Aye, Anne. The sister. Sure you know Annie. He sat back down in the cushioned wicker chair and smiled. Now. Have you an answer for us?

Conor watched clouds pass over the stone post. Da cracked the leather of his golf gloves. Conor summoned all of his courage, every last bit of it.

It’s yours, he said.

Up the stone steps

one two seven eight– almost there.

*

On a warm spring evening at dusk, Fionnuala Nerney stands outside County Buildings. She is chief reporter with The Mid-Leinster Leader, and she is waiting. For a long time, nothing happens. Then mayor Conor Dunne passes through the building’s front-doors. He stops at the stone platform at the top of the steps. He is wearing a beige coat, made white by the lights below.

Beside Fionnuala is her photographer colleague, Stephen Grace. They see the mayor, at first going to greet him, then they hesitate. The mayor is holding his arms out. He is making shushing sounds. Fionnuala and Stephen take a few steps back and Stephen places his finger on the shutter of the camera.

Added to this tableau, and unbeknownst to the journalists, is the advancing armada of badgers. There are a hundred of them, maybe more, and they are coming from the direction of Duignans’ Field by the retail park. They approach the steps.

The mayor begins clapping his hands frantically.
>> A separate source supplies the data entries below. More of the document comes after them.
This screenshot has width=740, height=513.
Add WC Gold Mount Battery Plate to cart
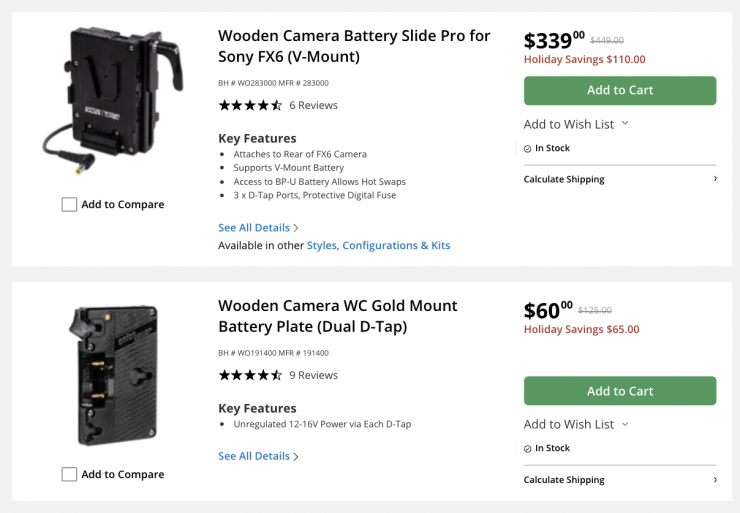[x=620, y=391]
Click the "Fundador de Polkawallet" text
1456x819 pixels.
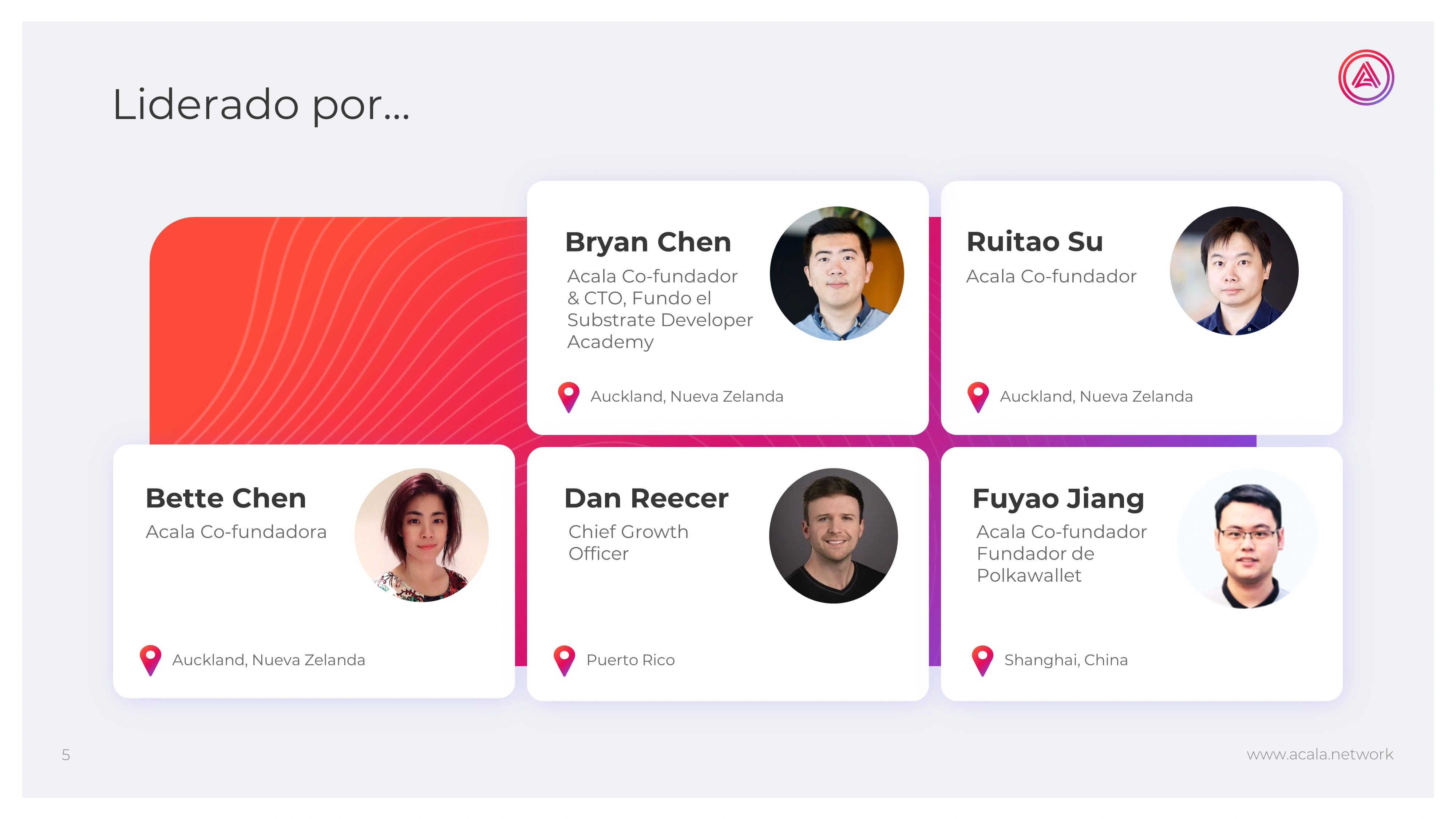pyautogui.click(x=1035, y=564)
Fionnuala and Stephen turn to see what is happening. Fionnuala screams. Stephen points his lens and snaps. A flash! It does nothing to stop their march.

The first of the badgers climbs the steps, then a second, then more. Some are dirty, with yellowy beards, and litter stuck to fur. Some are limping. They seem to be moving in formation. One by one, they climb.

Fionnuala raises her phone and begins filming. Stephen checks his battery.

The badgers pay them no heed.

The badger at the front is leading. He is the biggest, and the bravest. He grips each step and pulls himself up with surprising speed. The mayor claps and shoos. Away!

The big badger is on the platform and makes for the mayor. The mayor does nothing. The mayor is thinking about animal rights violations. He is petrified. The badger climbs the mayor’s leg and hugs it.

The big badger begins: first a rub, then a bop. Then a full-on baby-making thrust to the mayor’s leg. The mayor lets it happen. What else can he do?

The big badger shakes like Elvis. He dances the lower half of a 3-a.m. tango.

He scratches the worst itch the world has ever seen. Damn! He can move!

Fionnuala is writing tonight’s article in her head.

Bumping, then grinding. Then grinding some more. The big badger starts to slow. It’s the last song of the night, and he hugs the mayor’s leg like he wants to grow old with it.

The big badger stops moving. He loosens his grip and falls backwards.

Fionnuala wonders if he’s dead. He looks dead. Is he dead?

He is not dead.

It is a red dusk, and in the hush of a commuter-belt town at evening, Stephen’s camera flashes. It illuminates a perfect moment: the arc of Big Digger’s semen, flying through the clear night sky.